Even when you break through, there's a fundamental mismatch. CEOs think strategically about quarterly initiatives and annual budgets. Your startup solution, no matter how great, rarely aligns with that level of thinking unless you're solving a board-level crisis.
Meanwhile, the middle management is drowning in operational challenges that your solution might solve immediately. They feel the daily pain your product addresses, and they're accessible through channels like LinkedIn.
The Middle-Up Case Study
Joseph Leiva from Kaster, a construction tech startup, discovered this by accident. Traditional cold calling to executives wasn't working. Their target buyers—VPs in risk, finance, accounting, and compliance—were reception-resistant but LinkedIn-responsive.
Here's what happened when they shifted strategies:
The Traditional Approach (Failed)
Cold calling C-suite executives
Pitching through official channels
Relying on warm introductions
Result: Limited success, long cycles
The Middle-Up Approach (Succeeded)
Targeted VPs and directors through LinkedIn
Focused on operational pain points
Built relationships with daily users
Result: $400K pipeline in 60 days
The breakthrough moment was getting a response from a director at that $10B construction company. Someone Joseph had connections with at the top, but the traditional path hadn't worked. The middle manager who actually used similar tools daily was immediately interested.
That conversation led to executive introductions, corporate demos, and enterprise-level deals.
Why Middle-Up Works
Pain Proximity Middle managers feel the daily friction your solution solves. They're thinking about this week's problems rather than strategic initiatives. If your product makes their Tuesday easier, they care.
Decision Influence While they might not have final budget authority, middle managers heavily influence purchasing decisions. When they advocate upward for a solution, executives listen because these are the people dealing with operational reality.
Accessibility Directors and VPs are active on LinkedIn, respond to thoughtful messages, and engage with industry content. They're accessible in ways that C-suite executives simply aren't.
Implementation Ownership Even if the C-suite approves a purchase, middle management typically owns implementation. Getting them excited early creates internal champions who ensure successful deployment.
The Implementation Framework
Step 1: Identify True Users
Target daily users. Who actually experiences the problem you solve? Who would use your solution day-to-day? Those are your primary targets.
Step 2: LinkedIn-First Outreach
Email fatigue is real, especially at enterprise level. LinkedIn allows for more personal, professional outreach that feels less like spam and more like networking.
Step 3: Pain-Specific Messaging
Focus on operational challenges. Instead of "transform your business," try "eliminate manual reporting" or "reduce compliance preparation time."
Step 4: Build Internal Networks
Once you connect with one middle manager, ask about their team, cross-functional partners, and related departments. Map the internal ecosystem.
Step 5: Executive Introduction Strategy
Let your middle management champions introduce you upward.
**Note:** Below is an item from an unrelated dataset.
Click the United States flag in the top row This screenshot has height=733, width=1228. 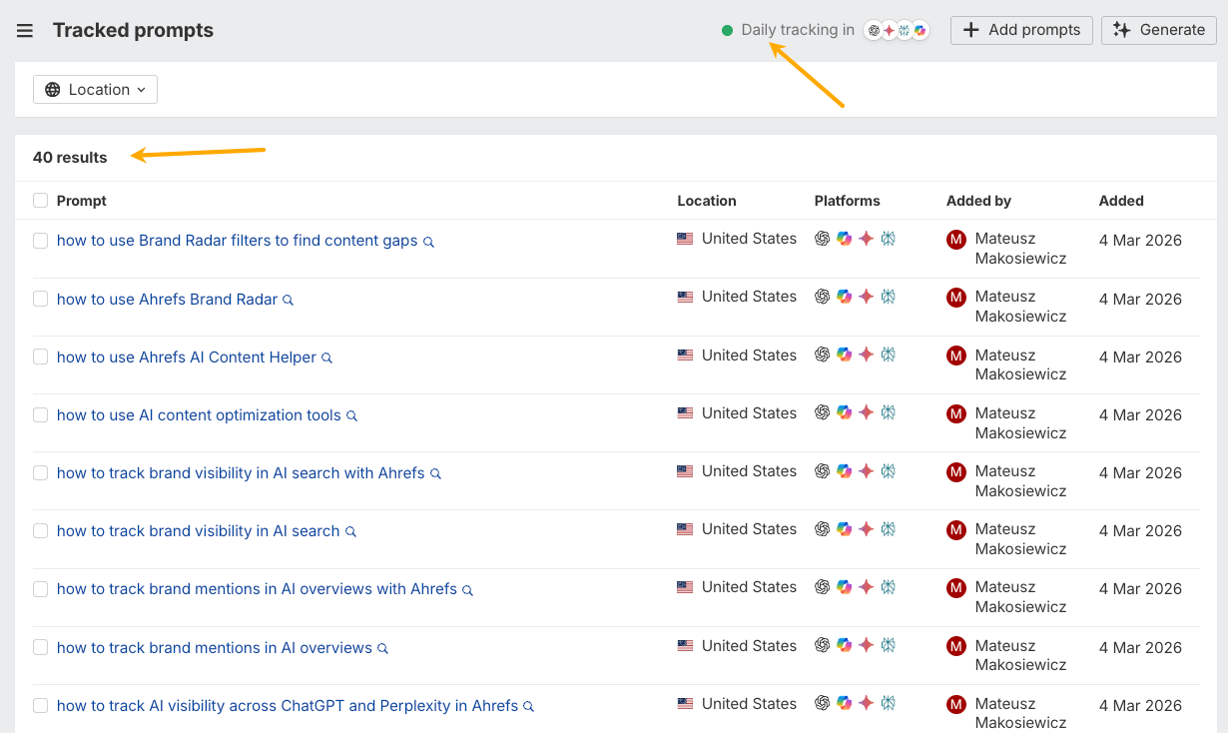tap(684, 238)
They understand internal politics, timing, and how to frame solutions for executive consumption.
Message Script That Works
Here's the approach that generated those results:
Research Depth
Individual: Recent posts, career progression, mentioned challenges
Company: Recent news, competitor moves, industry headwinds
Role-Specific: Department goals, typical pain points, decision criteria
Message Structure
Personal connection: Recent post engagement or shared challenge
Specific insight: Industry trend affecting their role
Relevant example: How similar companies/roles benefit
Soft ask: Exploratory conversation, not hard sales pitch
Follow-Up Strategy
Value-add: Share relevant articles, insights, or tools
Peer proof: Examples from similar roles at comparable companies
Executive path: "Would this be worth discussing with your team?"
This strategy works across industries, especially for startups selling to large enterprises:
Financial Services: Target compliance managers before CFOs
Healthcare: Reach IT directors before CIOs
Manufacturing: Connect with operations managers before plant directors
Technology: Engage engineering managers before CTOs
The pattern holds: Find the people who feel your problem daily, then let them sell upward for you.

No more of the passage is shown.